O setor bancário espanhol pressionou o Banco Central Europeu (BCE) a acelerar o desenvolvimento do euro digital na versão maiorista, para viabilizar grandes operações entre instituições por meio de redes de blocos. A medida busca reduzir dependência de terceiros e competir com Estados Unidos no novo ambiente de pagamentos.
A defesa foi reiterada pela presidente da Associação Espanhola de Banca (AEB), Alejandra Kindelán, durante o evento sobre o euro digital promovido pelo Real Instituto Elcano. Segundo ela, a blockchain permite pagamentos imediatos, 24/7, com liquididação sem intermediários.
A indústria argumenta que a tecnologia fortalece a autonomia europeia, diante do avanço das stablecoins em blockchain dominadas pelo dólar. O objetivo é ter infraestrutra capaz de sustentar operações de alto valor entre entidades financeiras, não apenas pagamentos ao varejo.
O BCE está trabalhando em duas fases do euro digital maiorista. A primeira, chamada Pontes, conecta plataformas com tecnologia de registro distribuído aos sistemas Target para liquidação em tempo real. A segunda, Appia, prevê transformação da infraestrutura do banco central para operar na blockchain.

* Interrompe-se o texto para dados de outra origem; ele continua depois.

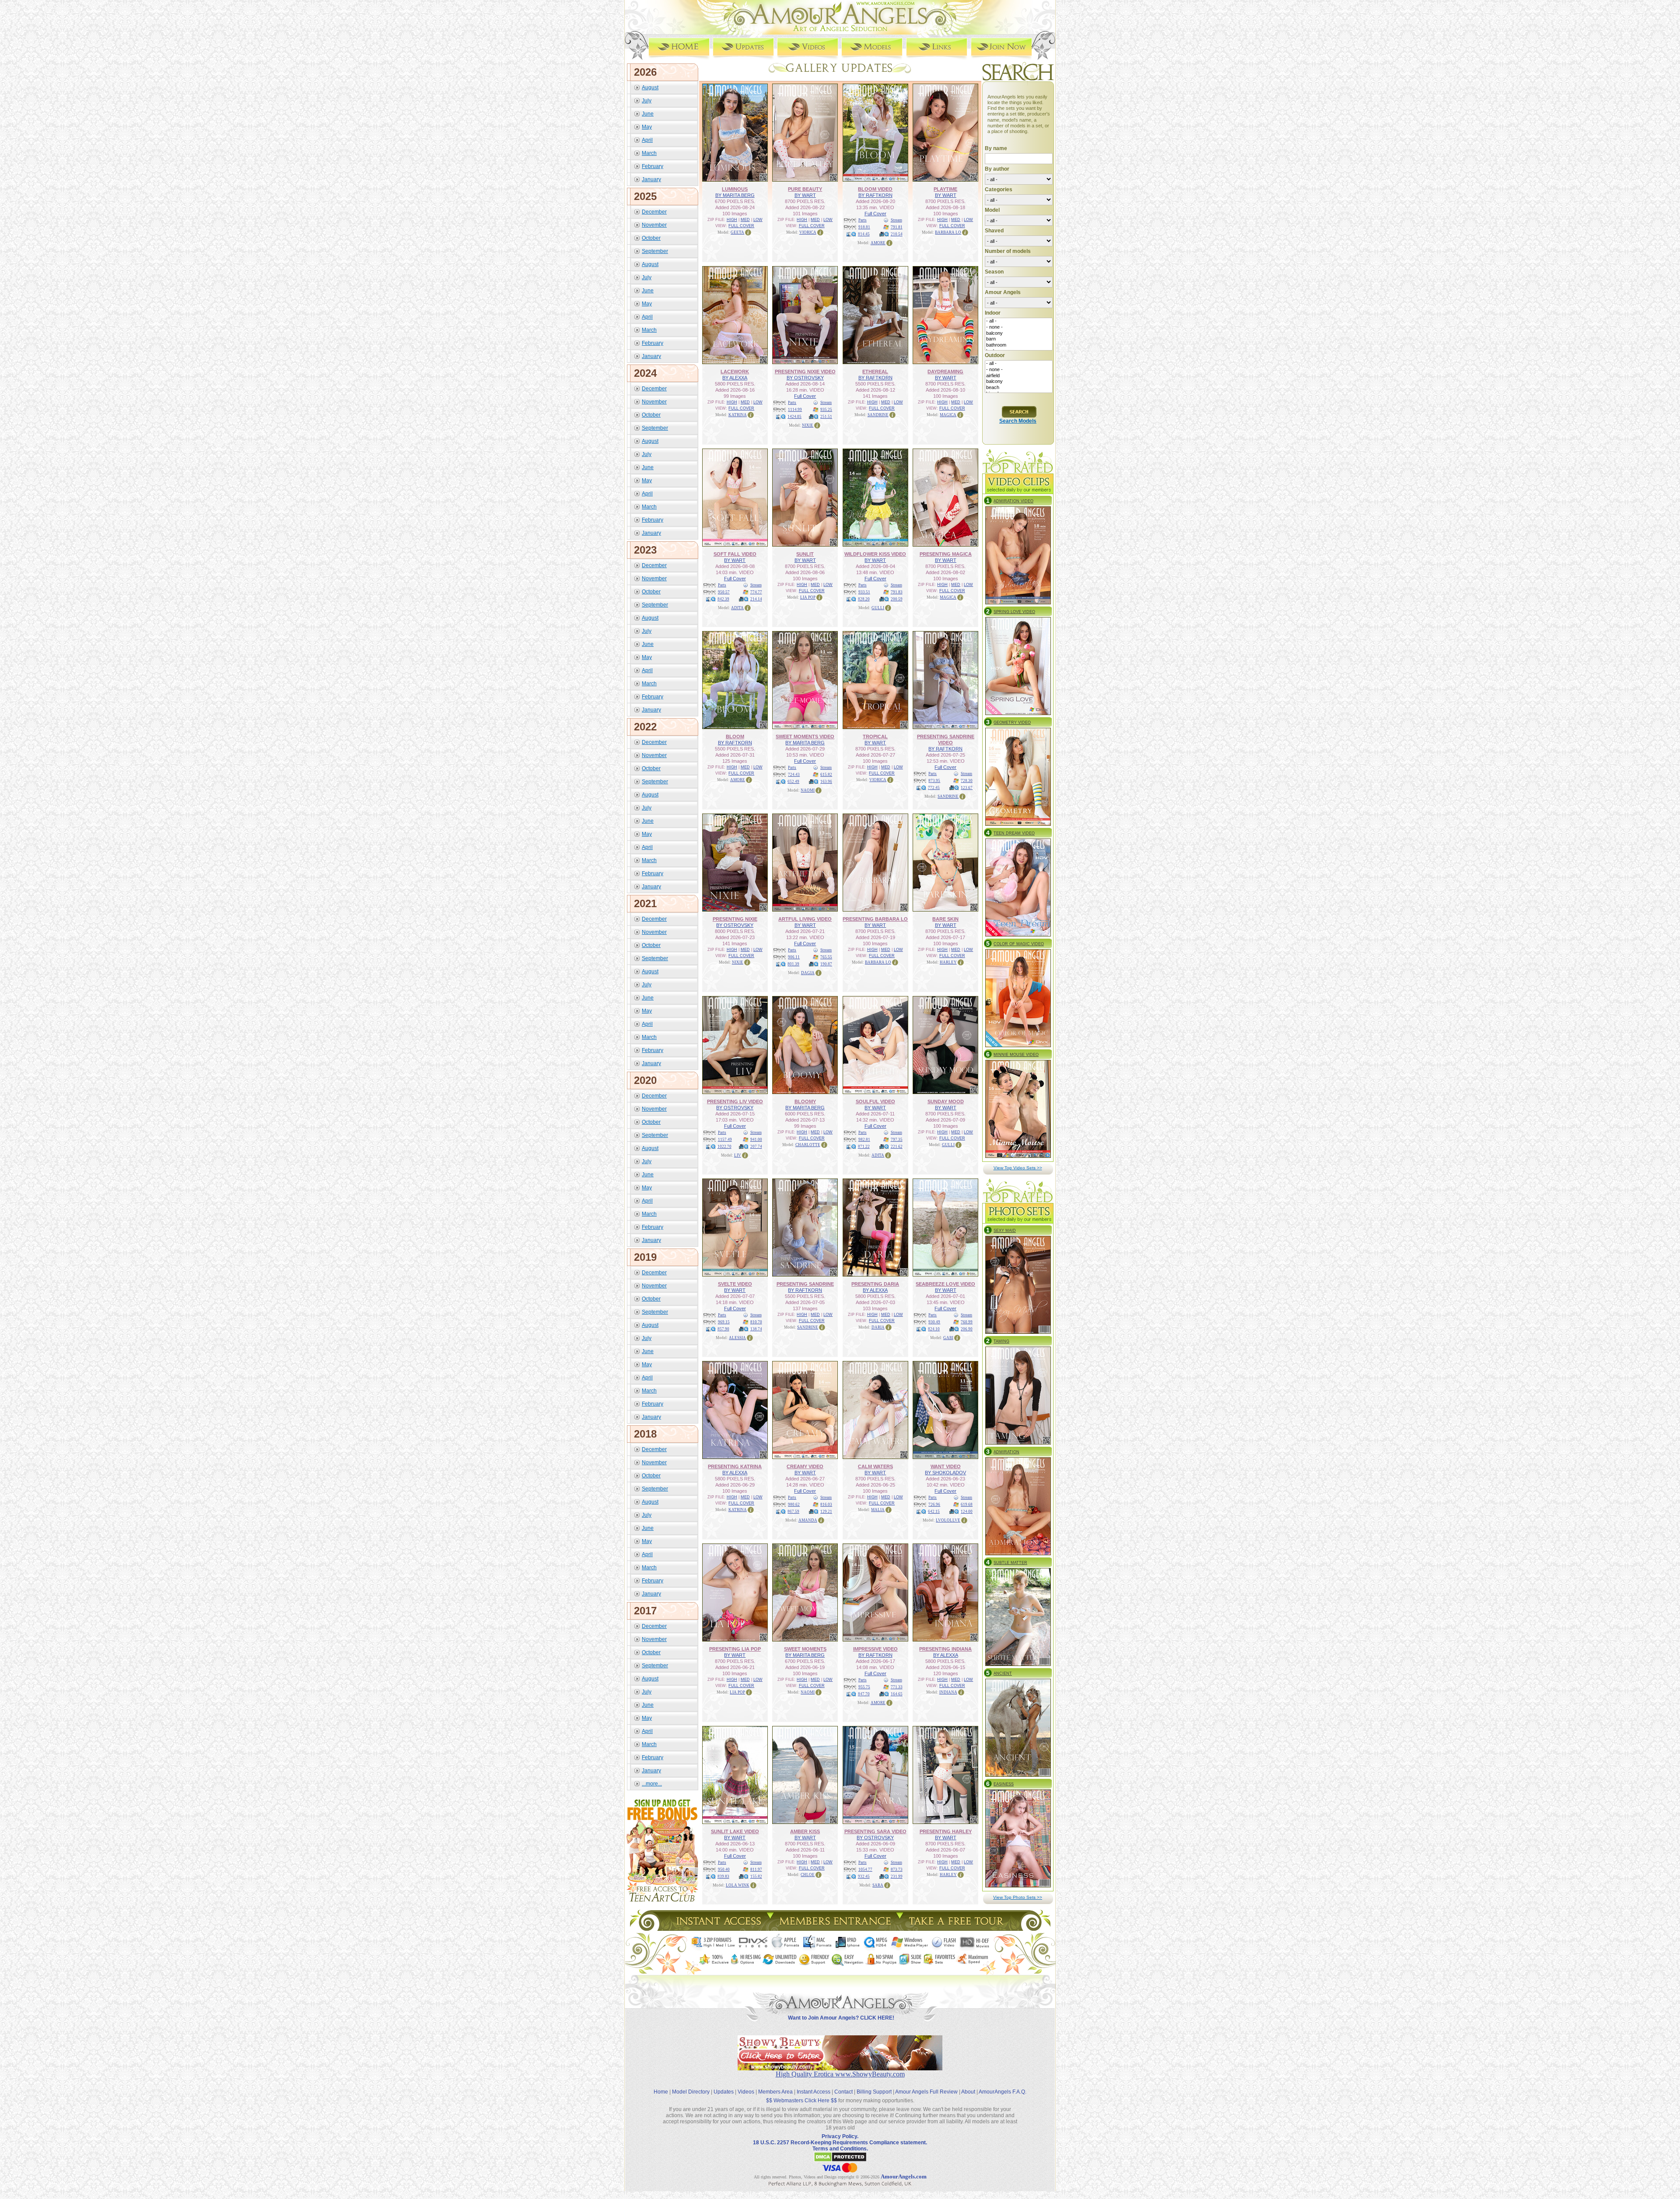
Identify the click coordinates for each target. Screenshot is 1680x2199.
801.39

Para operar nesses mercados, o BCE planeja lançar o euro tokenizado como ativo de liquidação digital, ainda no segundo semestre de 2026. Enquanto isso, o consórcio privado de bancos europeus, o Qivalis, desenvolve uma alternativa de stablecoin em euro e aponta lançamentos nos próximos meses.
Avanços e impactos
Paralelamente, bancos estão explorando a tokenização de depósitos e outras soluções de dinheiro digital, para ampliar a eficiência e a proteção de depósitos. A discussão sobre o euro digital retail também cresce, visando reduzir a dependência de provedores externos.
As tensões geopolíticas aceleraram a busca por soberania monetária na região. A União Europeia avalia a implementação de um sistema de pagamentos minoristas para completar o euro digital público, sem depender de redes americanas como Visa e Mastercard.
A indústria vem defendendo que o euro digital não substitui o sistema privado existente, mas o complementa, especialmente em pagamentos offline. A ideia é oferecer uma opção segura, com regulamentação clara, para operações que não dependam de conectividade constante.
Interoperabilidade e próximos passos
Há avanços na interoperabilidade entre serviços de pagamento europeus. O Bizum, criado por bancos espanhóis, já atende 31 milhões de pessoas e opera com a Itália e Portugal, com planos de expandir para Alemanha, França e outros países até 2027, alcançando cerca de 135 milhões de usuários.
Apesar das propostas, há cautela quanto aos custos de implementação e ao impacto potencial sobre os depósitos. A autoridade monetária ainda destaca a importância de uma infraestrutura robusta para suportar grandes transações na blockchain.